[Stored data]
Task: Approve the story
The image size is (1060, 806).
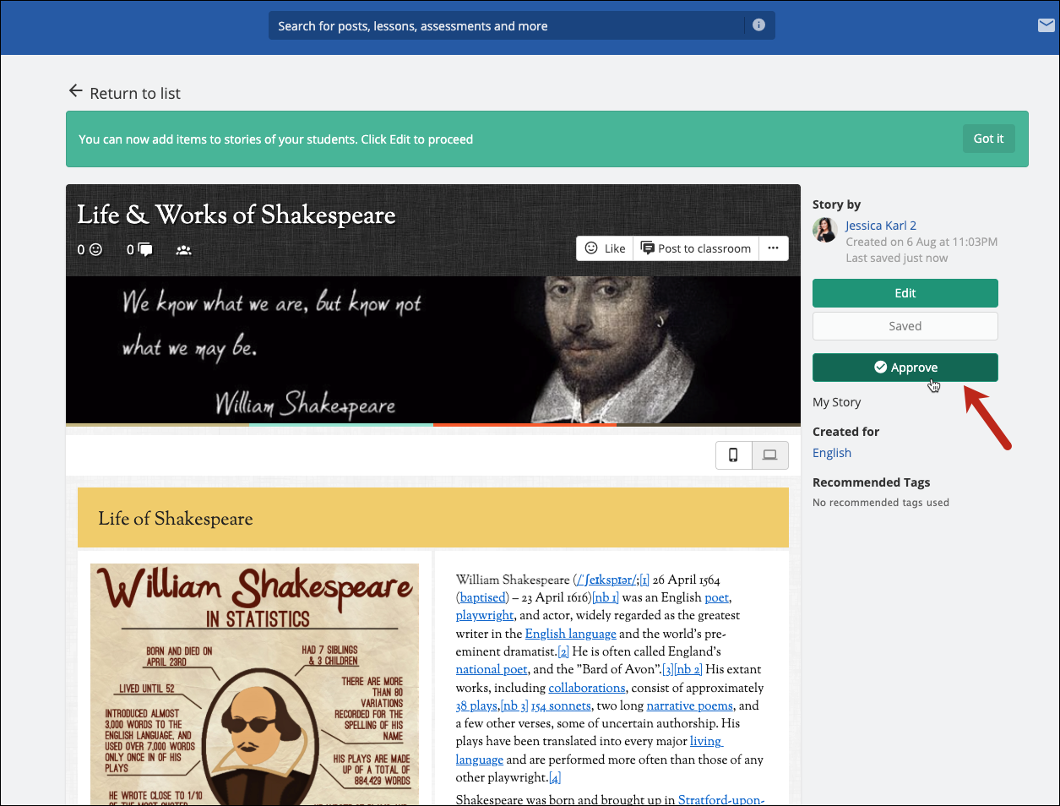Action: (x=905, y=368)
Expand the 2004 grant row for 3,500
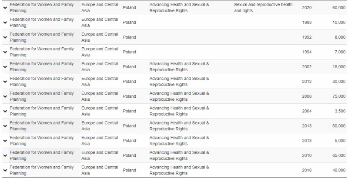 5,111
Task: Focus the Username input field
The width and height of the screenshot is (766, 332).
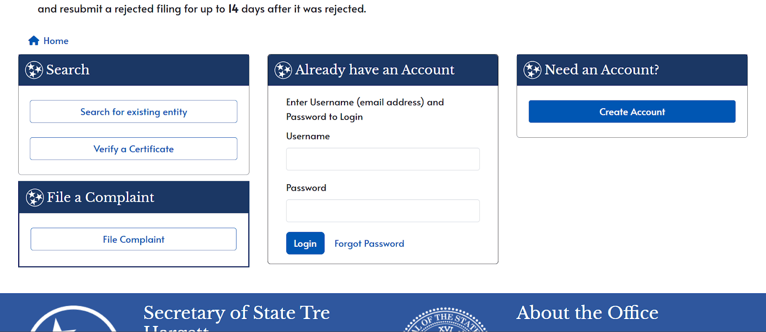Action: pyautogui.click(x=383, y=159)
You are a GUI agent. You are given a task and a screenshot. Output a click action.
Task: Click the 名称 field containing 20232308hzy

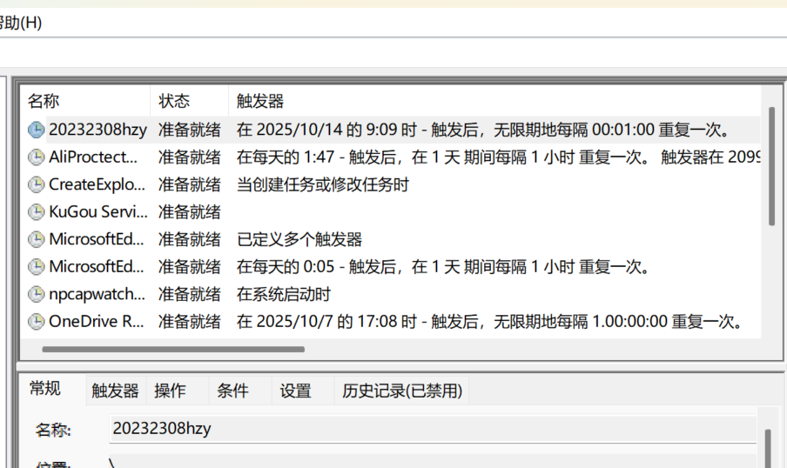[433, 429]
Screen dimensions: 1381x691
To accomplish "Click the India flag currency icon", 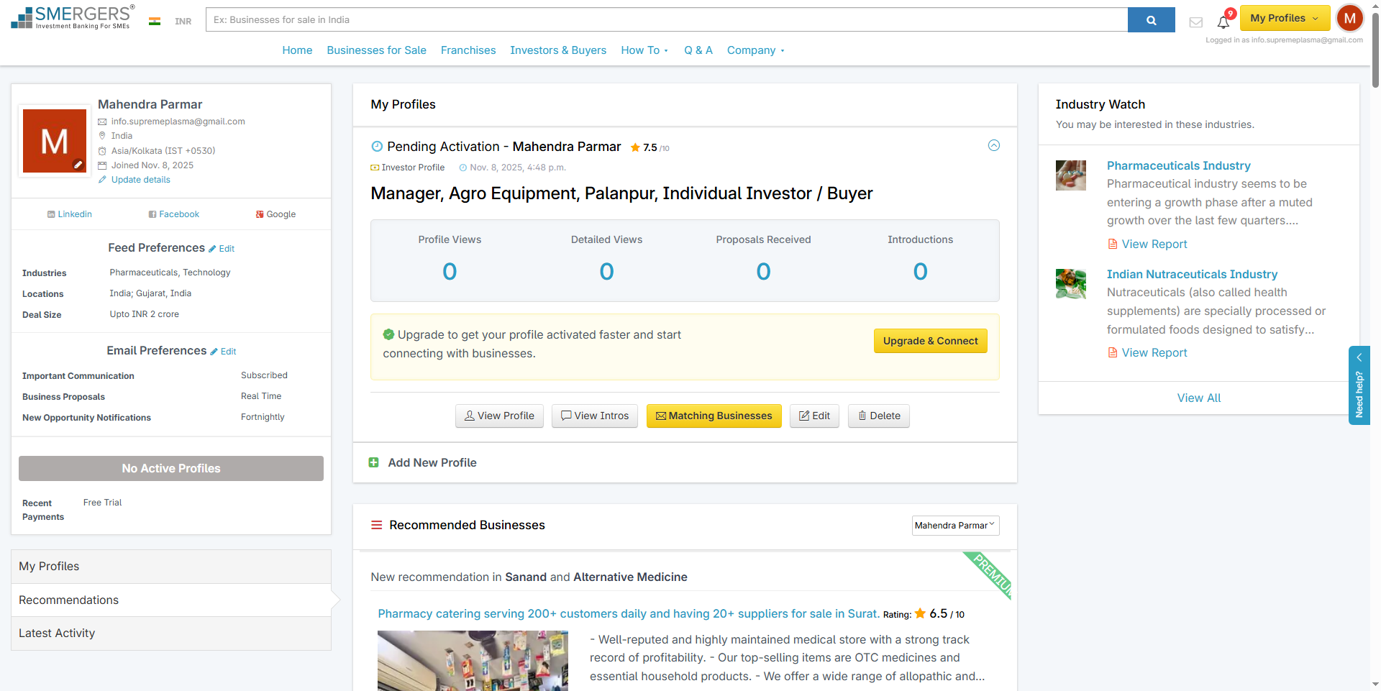I will click(x=155, y=21).
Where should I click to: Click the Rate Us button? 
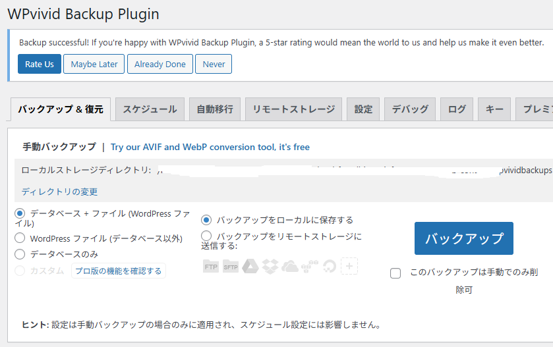[40, 64]
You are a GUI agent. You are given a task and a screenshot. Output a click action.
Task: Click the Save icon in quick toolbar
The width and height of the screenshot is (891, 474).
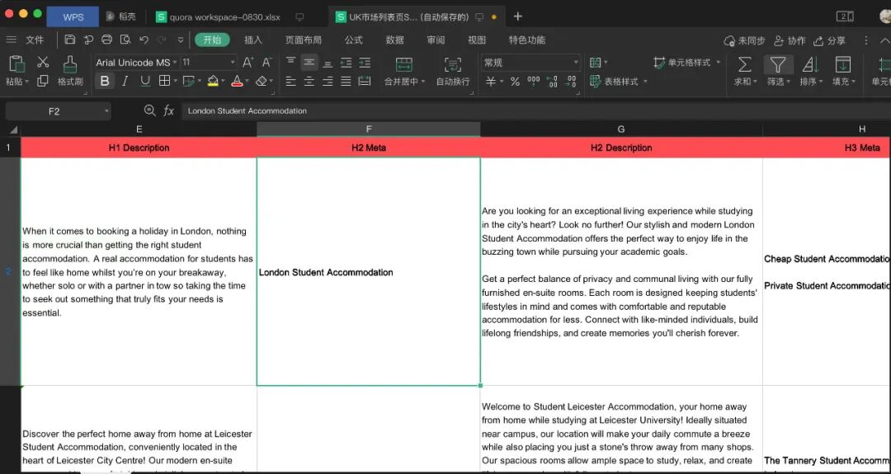(x=70, y=40)
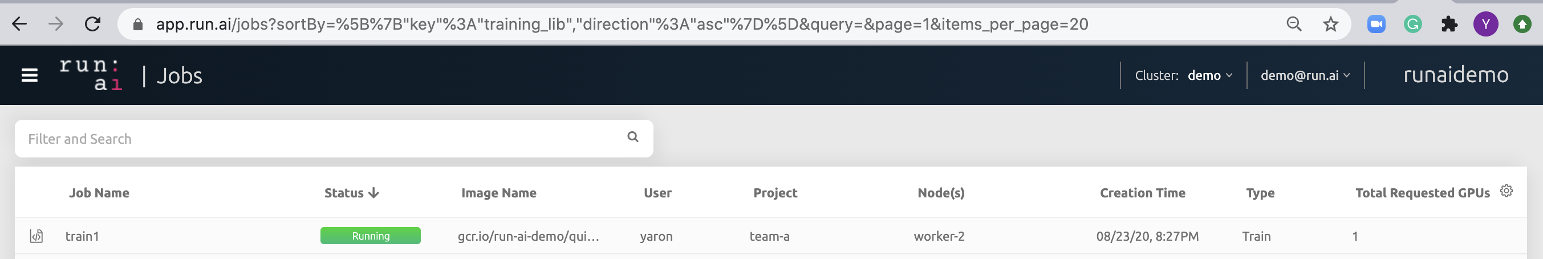
Task: Go back to the previous page
Action: click(x=19, y=24)
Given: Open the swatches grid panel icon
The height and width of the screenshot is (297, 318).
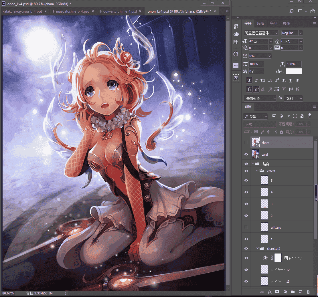Looking at the screenshot, I should [x=236, y=42].
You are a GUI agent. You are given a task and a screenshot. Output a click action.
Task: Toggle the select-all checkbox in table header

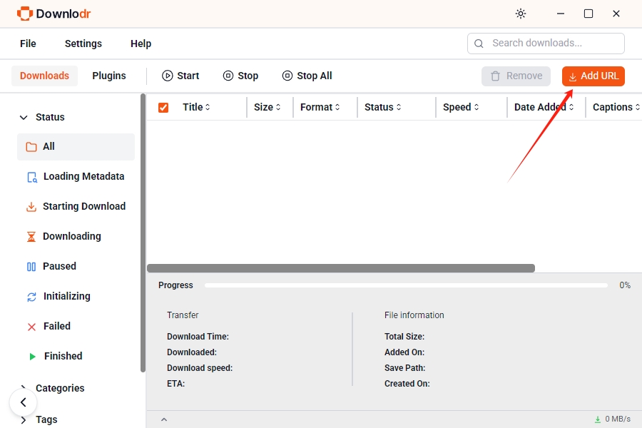tap(163, 107)

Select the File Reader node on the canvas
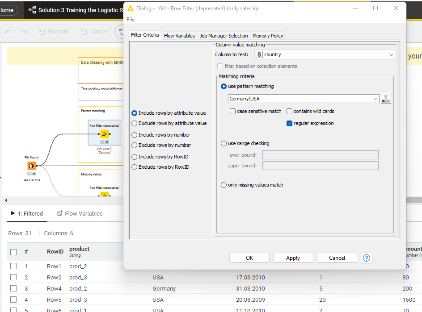click(32, 166)
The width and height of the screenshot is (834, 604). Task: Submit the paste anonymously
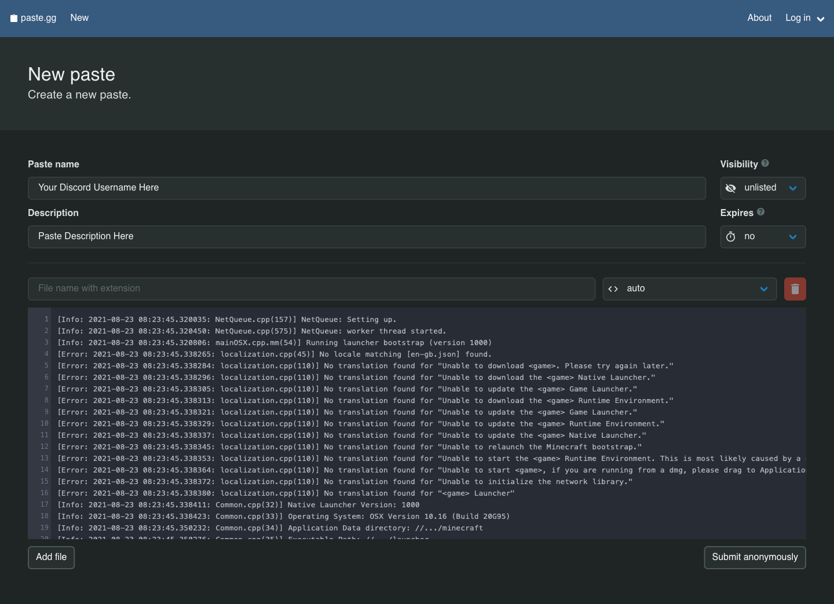pos(755,557)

[Description of the task]
Copy nothing but the lines from the one containing "Select the File Reader node on the canvas" through the last line of the listing above, transcribed exactly and with no pictures.

[Answer section]
Select the File Reader node on the canvas
click(32, 166)
The width and height of the screenshot is (834, 604). Task: Submit the paste anonymously
pos(755,557)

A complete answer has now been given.